To test this, I decided to use the Matthews correlation coefficient, an accepted method of verifying a binary classifier’s accuracy against a known truth. This required a few steps: I first classified each song as “popular” or “not popular” based on four metrics (present on the chart, peaked at position 40 or greater, present on the chart for 10 or more weeks, present on the chart for 15 or more weeks). It’s worth noting that approximately 1% (9,914 of 1,000,000) of the songs were classified as popular using the most generous method – this disparity between the classes will be important to consider when scoring my classifiers later.
Additionally, I needed to discretize hotttnesss from a continuous value between 0 and 1 into binary classes. Noting that the mean hotttnesss was only .35, I made several different splits at .4, .5, .6, .7, .8, and .9, then tested on each.
The final results were pretty bad – the highest combination of discritization and classification was splitting hotttness at .8 and selecting songs that had been on the chart for 15 weeks or more, but the correlation was only .152, which is very weak. The results for the most generous classification (simply being on the Billboard 100) were similar with a coefficient of .146, while the result for songs peaking at or above #40 was as low as .069.
While the higher correlation for some “truth” classifications over others suggests that the distinction is important, the fact that all the coefficients were so low worried me. After some further research, I found that hotttnesss was a measure of how popular a song or artist is at the time when EchoNest was queried, based on “mentions on the web, mentions in music blogs, music reviews, play counts, etc.”.
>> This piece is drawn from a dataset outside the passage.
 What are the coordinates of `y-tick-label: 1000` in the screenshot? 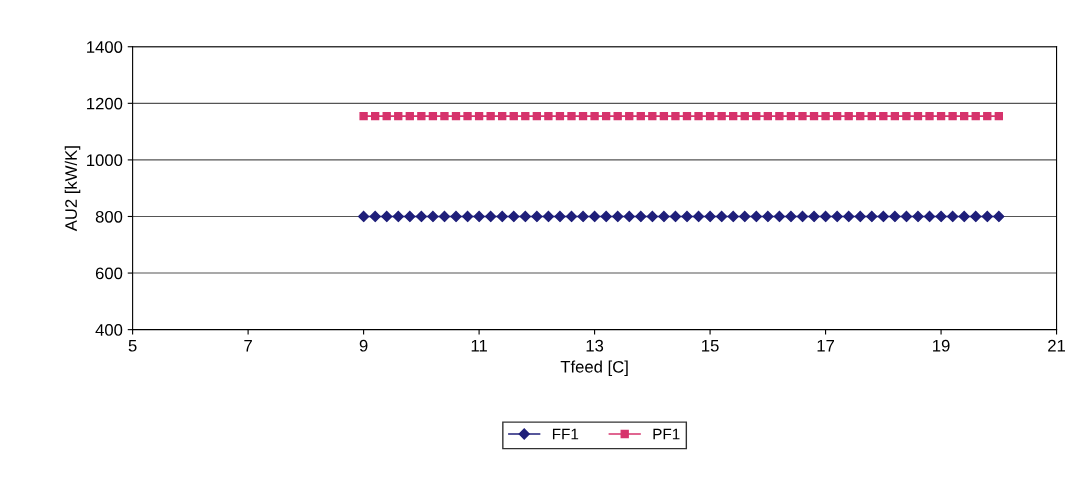 It's located at (105, 160).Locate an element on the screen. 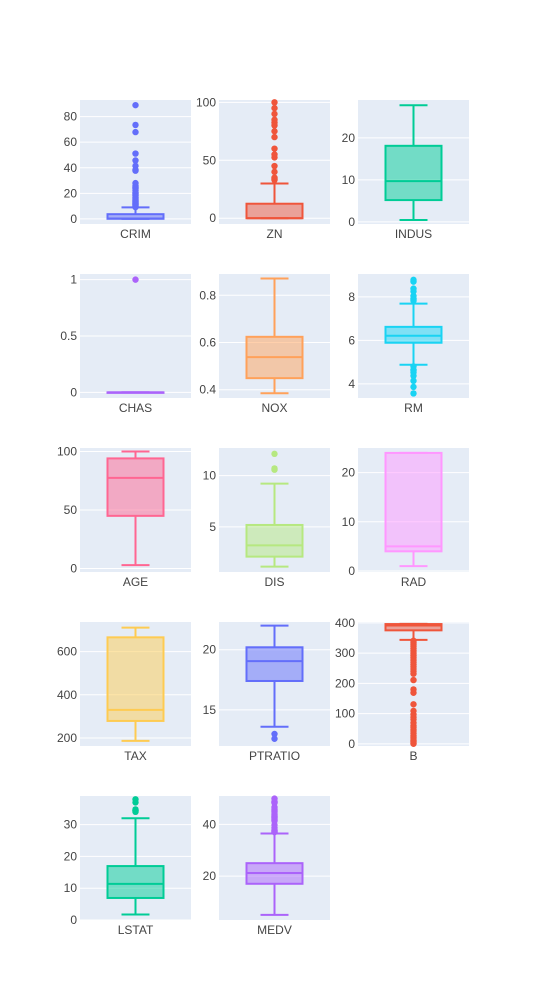  outlier-point-medv is located at coordinates (274, 798).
Ultimately, it’s a measure of popularity at the moment the songs were pulled into the database (late 2012) instead of peak popularity – given that the MSD is spread throughout the past 90 years, it makes sense that hotttnesss doesn’t seem to match up well with my measure of peak popularity. Without another metric I’m going to just accept the Billboard data as ground truth, but it will be important to remember that it can’t be verified when looking for conclusions.